Is Football Getting Too Hard to Digest

by John Furgele (The Concerned 228)

The Super Bowl is the biggest sport event of the year, but is there an expiration date?  This year, there were 281 concussions in the NFL, yet the games go on, with packed stands, crazed fans and despite a recent downturn, high television ratings.

When the game ends, those at the various networks will break it down.  On Monday, all the big radio hosts—Jim Rome, Colin Cowherd, Dan Patrick, et al—will offer their insights and analysis as to why the Pats or Eagles won or lost.

Many of us love football.  Unlike the other sports, football is special.  There are fewer games for one, so each game means more than an NBA game, which is 1 of 82.  There is a ritual for each as well.  Most of the games are played on Sundays, a day where the majority of America is not working.  Even the most ardent Boston Celtic or New York Yankee fan has to struggle to watch games on Tuesdays and Wednesdays.  They have stuff to do.

When I was younger, I would often close my eyes and imagine being a professional athlete.  When I swing (and yes, I still do) my Wiffle Ball bat in the living room, I pretend I’m connecting and driving a ball over the wall or into the gap.  When I run my three miles and kick hard in the last 300 meters, I am visualizing that gold medal that waits at the end.

Football is the one sport that I don’t ever pretend or visualize myself doing.  Why?  Because the sport is too violent and the hits are just too hard.  Going deep to beat the Yankees with my Wiffle Ball bat—yes—but catching a pass over the middle?  No.

When you think about football, it scares most of us.  On every play, there is hitting.  When you see a running back run up the middle, he gets hit by 6, 7, 8 or even 9 guys each time.  The rules protect the quarterback as much as they can; yet, he still gets pummeled, crushed and concussed during games.

Is anybody feeling guilt about watching football games at all?  A lot?  A little?  A smidge?  Or, do we overlook it because it is so entertaining and exciting even when it’s not?

When Junior Seau killed himself and the autopsy showed stages of CTE, did we question our love of the sport?  Or, do we see an 82 year-old Jerry Kramer speak with clarity and say, “see, he played football for 11 years and he’s fine?”

Where do you stand?  Do you love football as much as you used to, or are you concerned about the game?  It’s like smoking; people know it’s bad for you, but many still do it.  The same for drinking and the same for eating steak every day.  Is football like smoking for some, so bad that you are quitting it, or are you the person that despite its warnings will still indulge?
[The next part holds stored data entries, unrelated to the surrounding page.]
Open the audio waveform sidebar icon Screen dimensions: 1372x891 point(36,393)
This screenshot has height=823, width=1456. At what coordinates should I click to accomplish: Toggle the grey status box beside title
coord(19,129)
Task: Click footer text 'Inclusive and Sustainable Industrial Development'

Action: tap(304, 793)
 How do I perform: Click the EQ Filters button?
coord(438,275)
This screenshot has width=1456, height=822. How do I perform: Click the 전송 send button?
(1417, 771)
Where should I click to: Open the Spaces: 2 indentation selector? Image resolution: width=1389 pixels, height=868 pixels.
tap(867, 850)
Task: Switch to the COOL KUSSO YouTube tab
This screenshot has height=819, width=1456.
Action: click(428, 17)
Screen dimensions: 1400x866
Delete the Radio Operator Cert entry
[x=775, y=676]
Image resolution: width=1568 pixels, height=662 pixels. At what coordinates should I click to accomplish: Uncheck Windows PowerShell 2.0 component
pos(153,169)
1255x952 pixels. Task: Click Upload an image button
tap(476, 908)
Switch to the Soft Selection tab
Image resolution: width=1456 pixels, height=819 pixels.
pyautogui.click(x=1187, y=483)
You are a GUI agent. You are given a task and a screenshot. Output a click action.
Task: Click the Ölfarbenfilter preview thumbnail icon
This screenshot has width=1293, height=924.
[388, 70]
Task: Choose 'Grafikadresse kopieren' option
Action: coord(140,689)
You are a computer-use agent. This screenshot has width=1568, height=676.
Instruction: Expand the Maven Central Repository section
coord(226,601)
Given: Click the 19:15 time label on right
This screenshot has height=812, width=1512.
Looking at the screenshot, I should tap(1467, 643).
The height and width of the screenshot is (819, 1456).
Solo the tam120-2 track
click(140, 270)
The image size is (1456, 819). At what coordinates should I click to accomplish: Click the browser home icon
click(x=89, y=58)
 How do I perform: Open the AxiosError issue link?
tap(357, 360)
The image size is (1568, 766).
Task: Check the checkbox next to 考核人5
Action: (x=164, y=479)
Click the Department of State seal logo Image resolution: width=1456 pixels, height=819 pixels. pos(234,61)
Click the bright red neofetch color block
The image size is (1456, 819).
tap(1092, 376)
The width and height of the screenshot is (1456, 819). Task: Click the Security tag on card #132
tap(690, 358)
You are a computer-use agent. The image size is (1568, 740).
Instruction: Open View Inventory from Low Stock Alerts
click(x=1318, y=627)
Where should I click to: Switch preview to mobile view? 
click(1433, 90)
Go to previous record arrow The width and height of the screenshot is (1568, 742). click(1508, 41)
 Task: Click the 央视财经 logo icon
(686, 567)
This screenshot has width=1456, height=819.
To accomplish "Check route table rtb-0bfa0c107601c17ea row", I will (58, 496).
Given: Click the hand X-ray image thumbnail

There are a lot of positive aspects to football.  It really is the ultimate team game; it takes 53 players to win a Super Bowl, but many who watch, would not let their sons play this game.  That is the conundrum of conundrums—you love the games, but you don’t want your kid to play this game.

We saw Rob Gronkowski get his bell rung in the AFC Championship Game.  If we see something similar in the Super Bowl, will that appall some so much that they will quit watching?  Will the ratings keep going down?